Io non voglio il tuo corpo esacerbato, Lilith. Non ti spoglio, Butterfly, a casaccio secondo la dinamica, ripiegando su lenzuola demoscopiche: I can flirt with the flow, lovely girl. Tu non vuoi me. Non svolgi che un copione, amica mia, nella transitorietà dei transistor.
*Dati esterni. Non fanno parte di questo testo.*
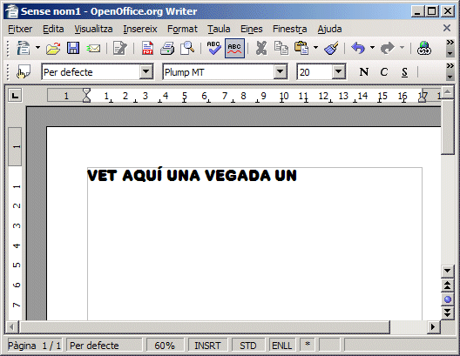Toggle bold with the N button
460x356 pixels.
[364, 72]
E tu non sogni, scarabocchi, incapace di stare in bolla. Non svolgi che copule, sbrocchi nella precarietà del tuo conto Postal Market. Hai voluto il primo, il secondo, il terzo figlio. Di che cazzo ti lamenti? Venice Beach, la tua amica quest’anno non ci ha invitato, sta stronza. Solo perché le ho morso l’ano quando sei andata a fare la spesa. Lo senti anche tu questo profumo di crema solare? Io non ti aiuto, Lily, malefica mascella. E no che non ti aiuto, Molly Doom, ascella virulenta. E non ti salvo, no, Lilith, lo giuro. E ti raglio addosso. Nessuno verrà, ve lo prometto. Ma dritte, tutte, al bancone del 7-Eleven. Vi urlo addosso, Bye bye my garlic storm! Si avvicinano gruppi di garbati puttanieri. Ululano alla carne, tranne l’attore. Ho paura della sua penna, Primo Carnera. Fear is on my side, canta lo yaguarondi.
Ne ha bruciati più di mille nella sua pipa, Gainsbourg, di boschetti come il tuo.
Estraggo la ghiandola, apro il portone, svanisco nella sebacea memory card dei grattacieli.